Doar sangue: um gesto simples que salva vidas

Doar sangue: um gesto simples que salva vidas

Durante o inverno existe uma baixa nas doações e especialista reforça a importância do ato

No dia 14 de junho o mundo celebra o Dia Mundial do Doador de Sangue, uma data criada para reconhecer a importância dos milhões de doadores voluntários que ajudam a salvar vidas diariamente. A campanha foi realizada pela primeira vez em 2004 e, desde 2005, integra oficialmente o calendário da Organização Mundial da Saúde, reforçando a necessidade de manter estoques seguros e suficientes de sangue em todo o mundo.

A data ganha ainda mais relevância neste período do ano já que com a chegada das temperaturas mais baixas é comum ocorrer uma redução no número de doações. “O frio faz com que muitas pessoas adiem suas visitas aos hemocentros, enquanto o aumento das doenças respiratórias também contribui para afastar temporariamente os potenciais doadores. O resultado é preocupante, pois os estoques diminuem justamente quando a necessidade de sangue continua existindo”, explica a enfermeira Cissa Cardoso, professora do curso de Enfermagem da Estácio.
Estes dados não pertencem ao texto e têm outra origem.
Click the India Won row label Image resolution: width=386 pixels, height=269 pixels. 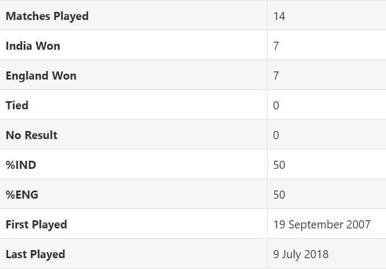tap(33, 46)

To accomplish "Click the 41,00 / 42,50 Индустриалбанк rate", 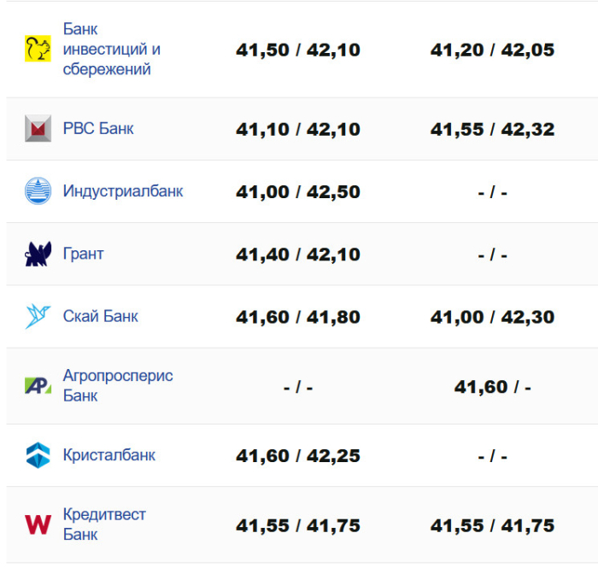I will coord(298,192).
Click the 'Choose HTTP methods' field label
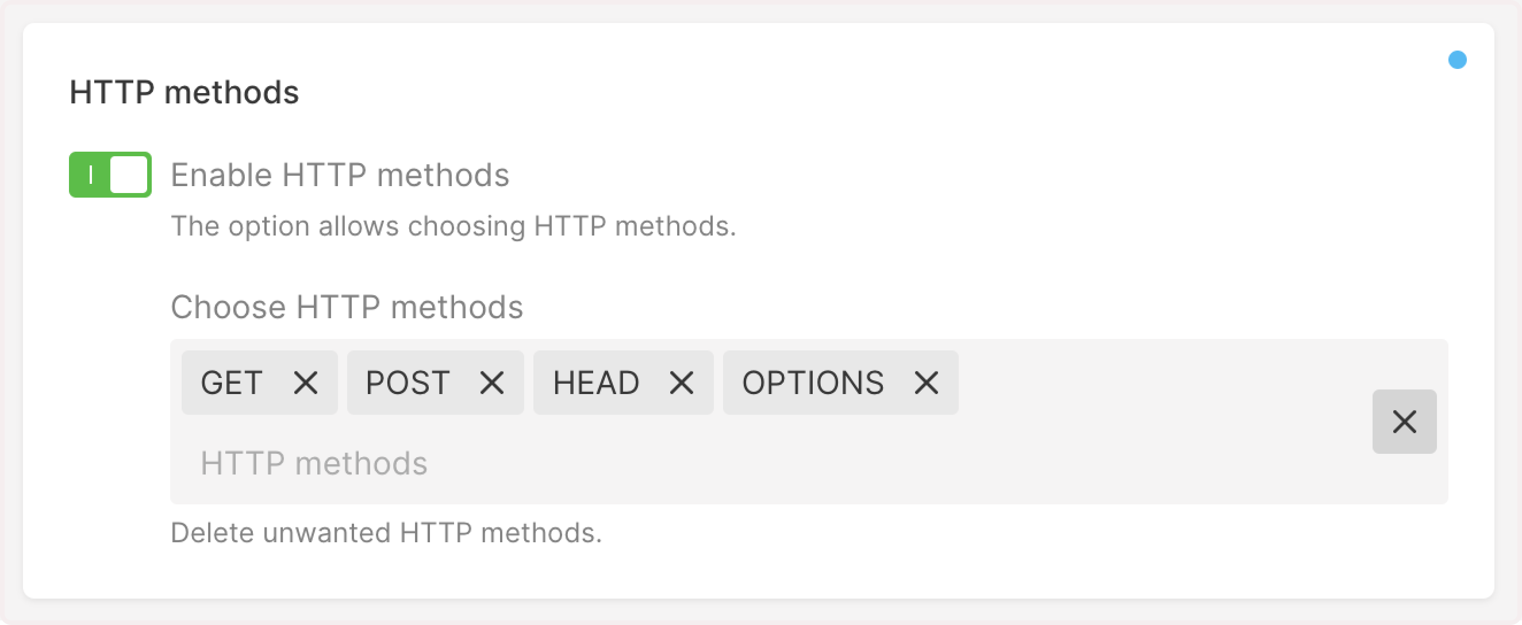 coord(347,307)
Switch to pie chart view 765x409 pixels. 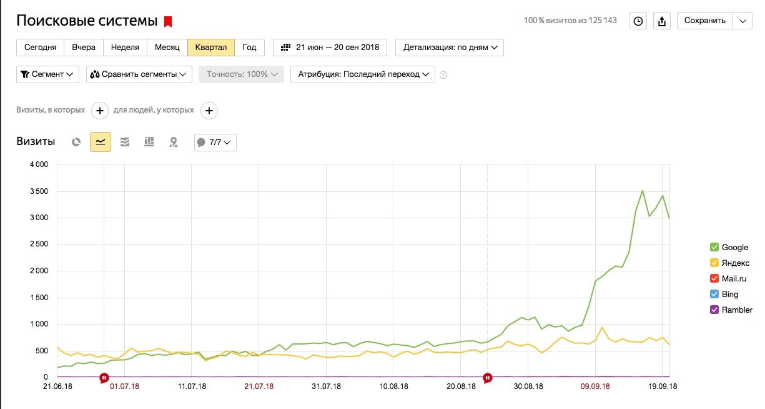click(76, 142)
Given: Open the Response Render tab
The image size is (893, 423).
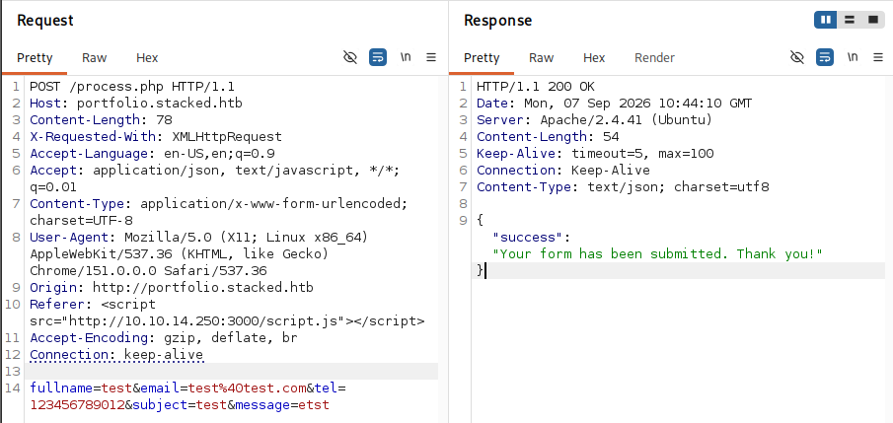Looking at the screenshot, I should pos(654,58).
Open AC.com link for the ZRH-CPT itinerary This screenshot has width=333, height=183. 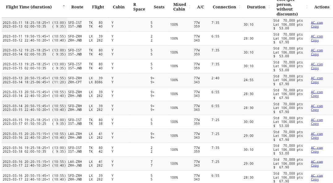tap(317, 78)
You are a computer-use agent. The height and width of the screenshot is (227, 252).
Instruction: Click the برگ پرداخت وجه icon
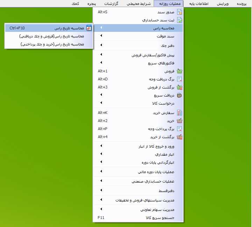pyautogui.click(x=180, y=129)
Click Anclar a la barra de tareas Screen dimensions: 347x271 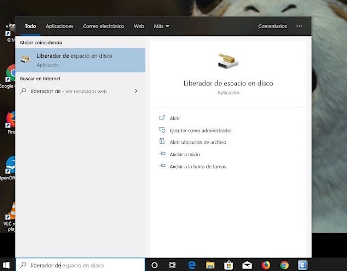tap(197, 167)
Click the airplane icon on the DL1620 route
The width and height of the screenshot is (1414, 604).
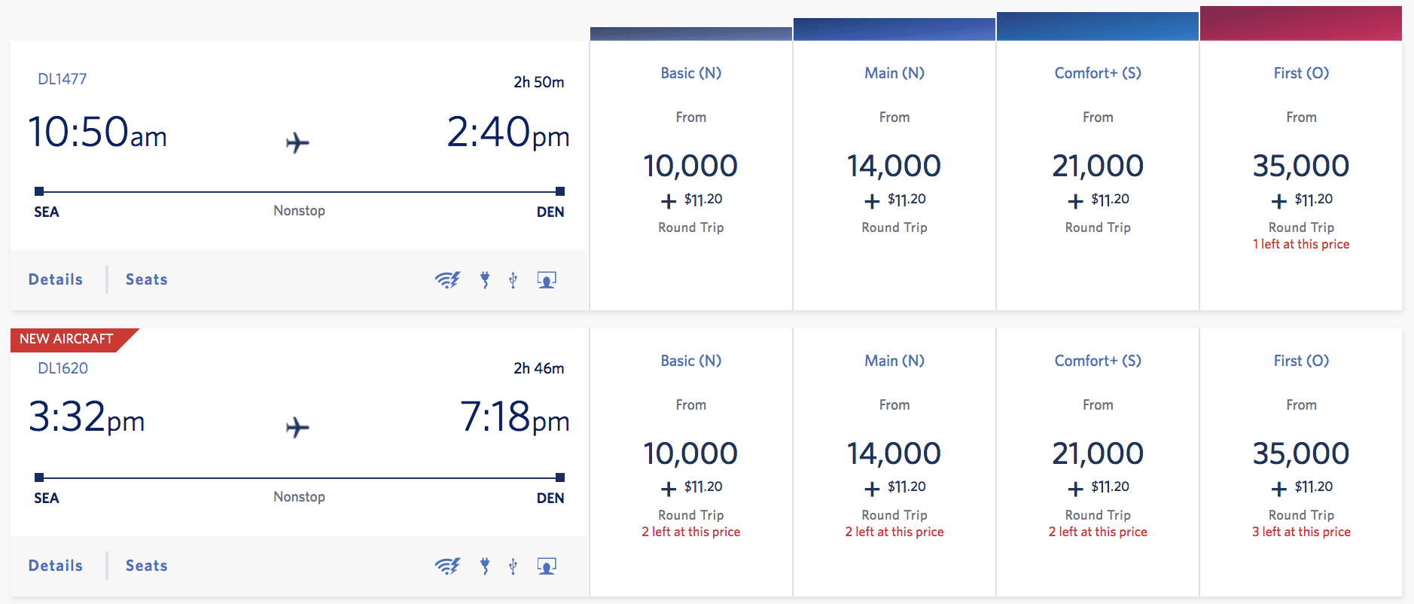pos(297,426)
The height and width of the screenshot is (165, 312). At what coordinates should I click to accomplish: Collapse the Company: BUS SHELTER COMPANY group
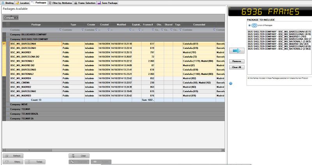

A especialista ressalta ainda que acidentes, cirurgias, tratamentos oncológicos, partos de risco e diversas outras situações não esperam o clima melhorar. “A demanda por sangue permanece constante durante todo o ano. Uma única doação pode beneficiar até quatro pessoas, já que o sangue coletado é separado em diferentes componentes, como hemácias, plasma e plaquetas. Isso significa que poucos minutos dedicados à doação podem representar a oportunidade de tratamento e recuperação para múltiplos pacientes”.

A escolha do dia 14 de junho não foi por acaso. É uma homenagem a Karl Landsteiner, cientista responsável pela descoberta dos grupos sanguíneos ABO, um dos avanços mais importantes da história da medicina e das transfusões sanguíneas. “Embora a tecnologia tenha avançado significativamente nas últimas décadas, ainda não existe um substituto capaz de reproduzir todas as funções do sangue humano. Por isso, hospitais, maternidades, centros cirúrgicos, unidades de terapia intensiva e serviços de emergência dependem exclusivamente da solidariedade dos doadores para atender às necessidades dos pacientes”, aponta a enfermeira Cissa.

Segundo ela, o Brasil possui uma rede de hemocentros reconhecida internacionalmente, mas a manutenção dos estoques depende diretamente da participação da população. Por isso, o Dia Mundial do Doador de Sangue é também um chamado à responsabilidade coletiva.

“Doar sangue é um ato simples, seguro, rápido e capaz de transformar histórias. Em tempos nos quais tantas notícias evidenciam divisões e conflitos, a doação de sangue nos recorda de algo essencial: a vida humana continua sendo um patrimônio compartilhado. Quando alguém estende o braço para doar, oferece muito mais do que sangue. Oferece esperança, cuidado e a possibilidade de um novo amanhã para quem precisa. Então, neste inverno, antes de adiar sua doação, lembre-se: o frio pode esperar. Quem precisa de sangue, não”, Cissa deixa o chamado.

Os requisitos básicos para doar sangue são:

  • Estar bem de saúde.
  • Ter mais de 18 e menos de 60 anos (acima de 60 e entre 16 e 18 anos há critérios especiais).
  • Pesar mais que 50 kg.
  • Homens não podem doar sangue 2 vezes em um espaço menor que 60 dias, respeitando o limite máximo de 4 doações por ano.
  • Mulheres não podem doar sangue 2 vezes em um espaço menor que 90 dias, respeitando o limite máximo de 3 doações por ano.
  • Mulheres não podem estar grávidas, nem amamentando.
  • Mulheres não podem ter tido um aborto ou parto há menos de 3 meses.